▶ _Given problem A_
In the listing, reproduce the lines exactly, starting with the line that contains "Select the 40.5 rainfall station marker" and going on through the line that contains "Action: (x=97, y=156)".

▶ _Excerpt_
»»

It’s a hole on which Ritchie has history, after he birdied it last year to get into a play-off and birdied it again to win the play-off. After he had dropped two shots on the 13th and 14th at Royal Cape Golf Club, he needed a strong finish once again if he was going to pull a rabbit out of the hat and win after he had looked to be cruising home with a two-stroke lead with six holes to play.

“It was nice for the first time in a while to actually have a putt to win outright and not just to get in a play-off, and to seize the opportunity is amazing,” said Ritchie afterwards of a triumph that came in an event co-sanctioned by the Challenge Tour.

That putt gave him a closing four-under-par 68 and took him one clear of German Christopher Mivis, who was watching anxiously from the sidelines after finished a few minutes earlier with a six-under-par 66 to move to 17-under.

Ritchie had moved into a two-stroke lead on the ninth where he made birdie and Spaniard Ivan Cantero Gutierrez had made bogey, and overnight leader Tom McKibbin of Northern Ireland was battling on his way to a one-over 37 on the front nine. Inexplicably, after neat enough pars on 10 and 11, Ritchie started to look unsettled, and his normal accuracy off the tee evaporated from the 12th hole. It was no surprise when he dropped shots on 13 and 14 as he paid the price for being out of position.

But he got things on a more even keel with a par on the deceptively difficult 15th, and then he pulled the first of a couple of aces he had up his sleeve. Another wayward drive on 16 seemed to have put him under immense pressure, especially when his best option was to chip out a short distance up the fairway. But, with 200 metres to the pin, he struck the six-iron of the tournament.

“The third shot at 16 was everything to me,” he said. “I’ve always hated that tee shot, so being able to chip it out to a perfect yardage and to pull off a six-iron from where I did, and then to nail the putt was important. That was where I sort of felt like I had the tournament back in my grasp.”

There was still work to be done, and after his tee shot on 18 leaked left just off the fairway, his approach to 25 feet looked to be about the best he could hope for. He was surely thinking of a play-off again.

But the putt never looked like missing from about 10 feet out, and he had defended a title for the second time – the third, if you count his back-to-back wins with Jaco Prinsloo in the Team Championship in 2019 and 2020.

“Defending is awesome,” he said. “It’s the second time I’ve done it in an individual tournament. It’s really cool, and something special that not many people manage to say they’ve done. To have done it multiple times is amazing.”

It gave him his ninth Sunshine Tour title, and his third Challenge Tour title.

Behind Mivis in second, Zander Lombard and Bryce Easton shared third with McKibbin on 15-under, while Gutierrez shared sixth with Neil Schietekat.

««

▶ _Provided data_
»»

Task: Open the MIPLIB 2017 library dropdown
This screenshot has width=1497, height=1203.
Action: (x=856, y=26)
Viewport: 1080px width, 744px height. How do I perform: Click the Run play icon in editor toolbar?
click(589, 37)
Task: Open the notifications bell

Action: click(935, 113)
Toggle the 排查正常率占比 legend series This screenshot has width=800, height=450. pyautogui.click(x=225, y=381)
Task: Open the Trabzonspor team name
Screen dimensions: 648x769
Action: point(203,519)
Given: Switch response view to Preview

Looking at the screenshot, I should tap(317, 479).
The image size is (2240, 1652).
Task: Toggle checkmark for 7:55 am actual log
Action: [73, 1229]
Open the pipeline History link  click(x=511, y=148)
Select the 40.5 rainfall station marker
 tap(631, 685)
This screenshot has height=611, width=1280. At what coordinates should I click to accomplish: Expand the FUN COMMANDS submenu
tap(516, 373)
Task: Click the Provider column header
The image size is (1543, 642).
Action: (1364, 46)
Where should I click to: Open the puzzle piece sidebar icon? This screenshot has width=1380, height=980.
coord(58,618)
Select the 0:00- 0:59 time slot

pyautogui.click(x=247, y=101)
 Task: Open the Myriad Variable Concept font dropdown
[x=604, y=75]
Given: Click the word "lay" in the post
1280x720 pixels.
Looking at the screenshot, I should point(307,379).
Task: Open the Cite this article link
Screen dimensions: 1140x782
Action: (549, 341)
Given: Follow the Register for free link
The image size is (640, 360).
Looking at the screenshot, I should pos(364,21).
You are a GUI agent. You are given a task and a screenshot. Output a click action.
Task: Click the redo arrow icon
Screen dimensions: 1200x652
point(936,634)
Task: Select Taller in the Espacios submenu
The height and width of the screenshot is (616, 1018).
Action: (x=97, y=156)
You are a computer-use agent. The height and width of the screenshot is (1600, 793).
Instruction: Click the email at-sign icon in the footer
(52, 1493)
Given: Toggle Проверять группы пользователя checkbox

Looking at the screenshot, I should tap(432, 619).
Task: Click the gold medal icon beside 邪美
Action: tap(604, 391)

««

▶ _Given problem B_
Write out the passage from the golf article exactly, starting with "But the putt" and going on through "Challenge Tour title.".

▶ _Exercise solution A_
Select the 40.5 rainfall station marker
 tap(631, 685)
This screenshot has height=611, width=1280. At what coordinates should I click to accomplish: Expand the FUN COMMANDS submenu
tap(516, 373)
Task: Click the Provider column header
The image size is (1543, 642).
Action: (1364, 46)
Where should I click to: Open the puzzle piece sidebar icon? This screenshot has width=1380, height=980.
coord(58,618)
Select the 0:00- 0:59 time slot

pyautogui.click(x=247, y=101)
 Task: Open the Myriad Variable Concept font dropdown
[x=604, y=75]
Given: Click the word "lay" in the post
1280x720 pixels.
Looking at the screenshot, I should point(307,379).
Task: Open the Cite this article link
Screen dimensions: 1140x782
Action: (549, 341)
Given: Follow the Register for free link
The image size is (640, 360).
Looking at the screenshot, I should pos(364,21).
You are a GUI agent. You are given a task and a screenshot. Output a click action.
Task: Click the redo arrow icon
Screen dimensions: 1200x652
point(936,634)
Task: Select Taller in the Espacios submenu
The height and width of the screenshot is (616, 1018).
Action: (x=97, y=156)

▶ _Exercise solution B_
But the putt never looked like missing from about 10 feet out, and he had defended a title for the second time – the third, if you count his back-to-back wins with Jaco Prinsloo in the Team Championship in 2019 and 2020.

“Defending is awesome,” he said. “It’s the second time I’ve done it in an individual tournament. It’s really cool, and something special that not many people manage to say they’ve done. To have done it multiple times is amazing.”

It gave him his ninth Sunshine Tour title, and his third Challenge Tour title.